__Problem to work on__.
In your copy, include every entry exactly as written but no pictures.

__Stored items__.
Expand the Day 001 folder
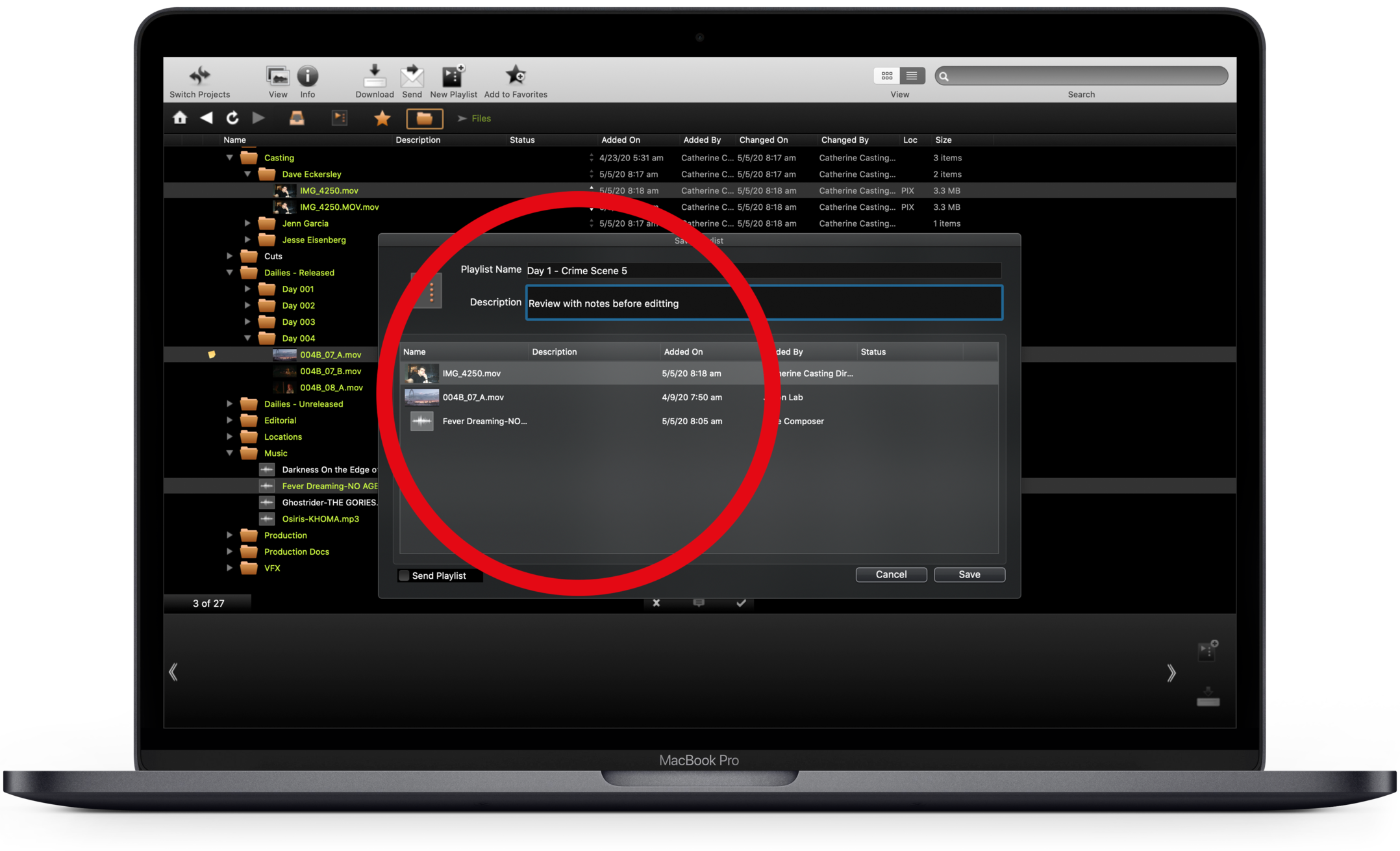The height and width of the screenshot is (851, 1400). (x=247, y=288)
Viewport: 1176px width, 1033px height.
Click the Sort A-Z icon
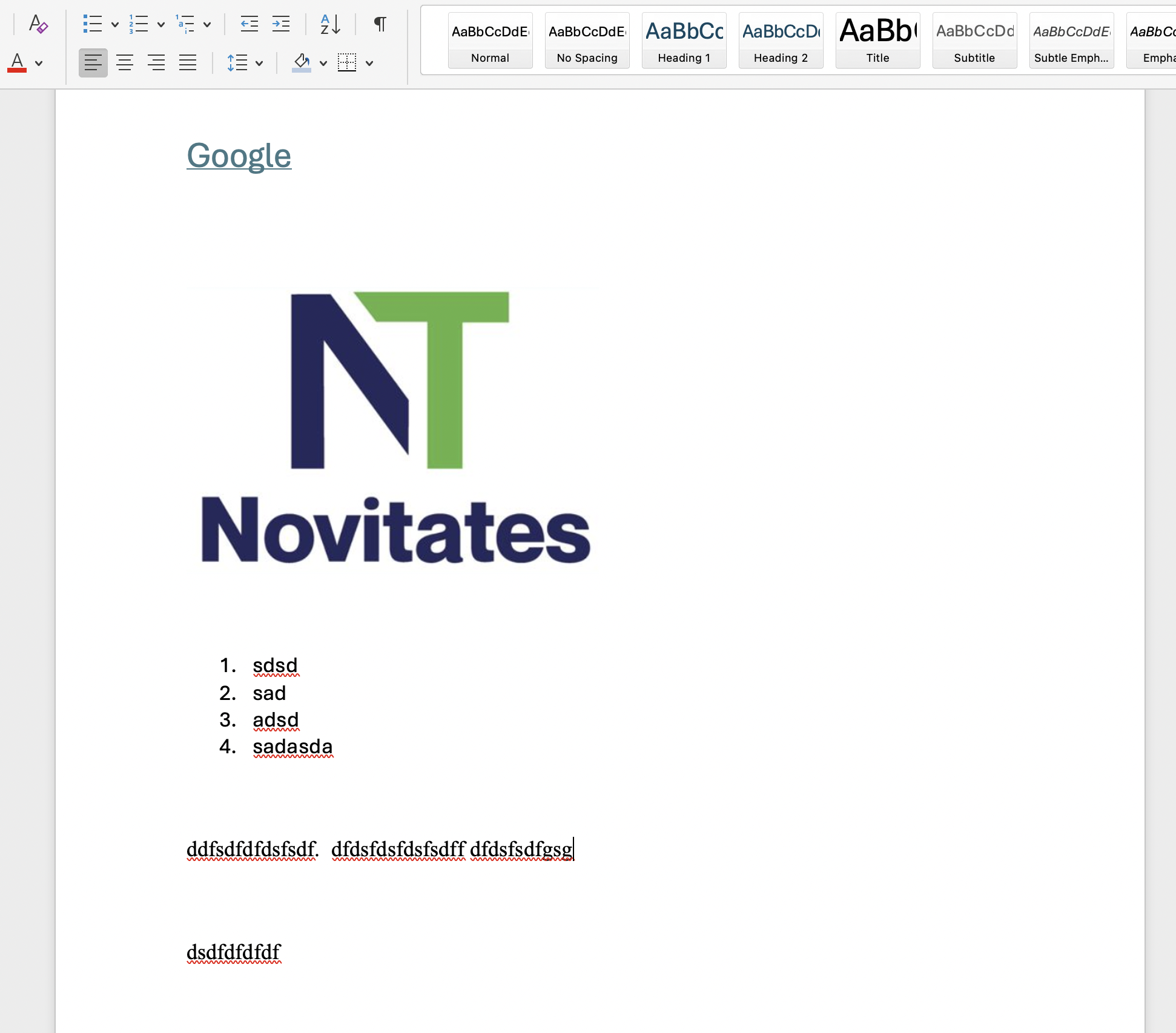coord(330,24)
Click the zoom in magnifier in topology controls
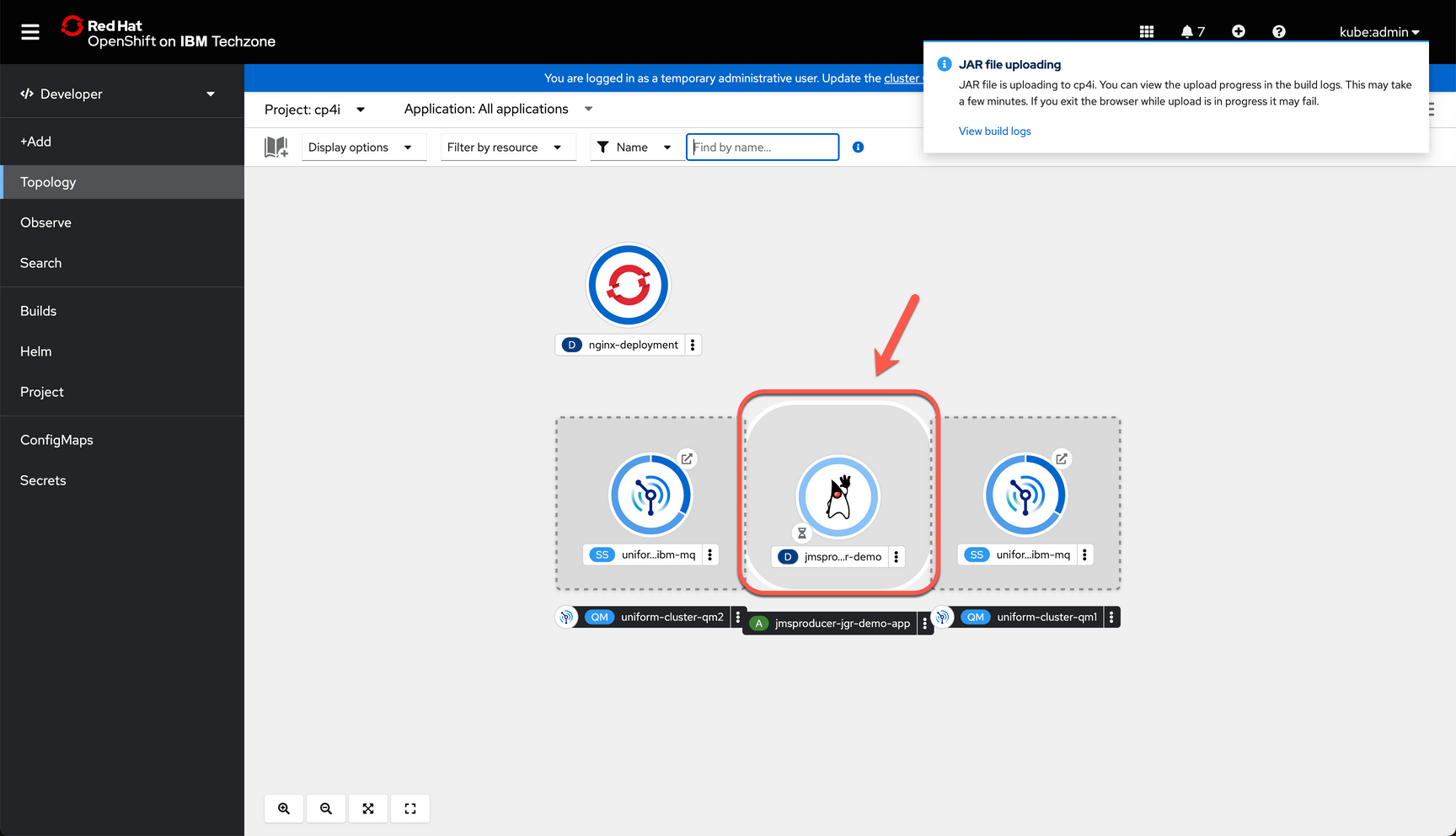This screenshot has height=836, width=1456. pos(284,808)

__Task response__.
Expand the Day 001 folder
The height and width of the screenshot is (851, 1400). (x=247, y=288)
Viewport: 1176px width, 1033px height.
Click the Sort A-Z icon
coord(330,24)
Click the zoom in magnifier in topology controls
This screenshot has height=836, width=1456. pos(284,808)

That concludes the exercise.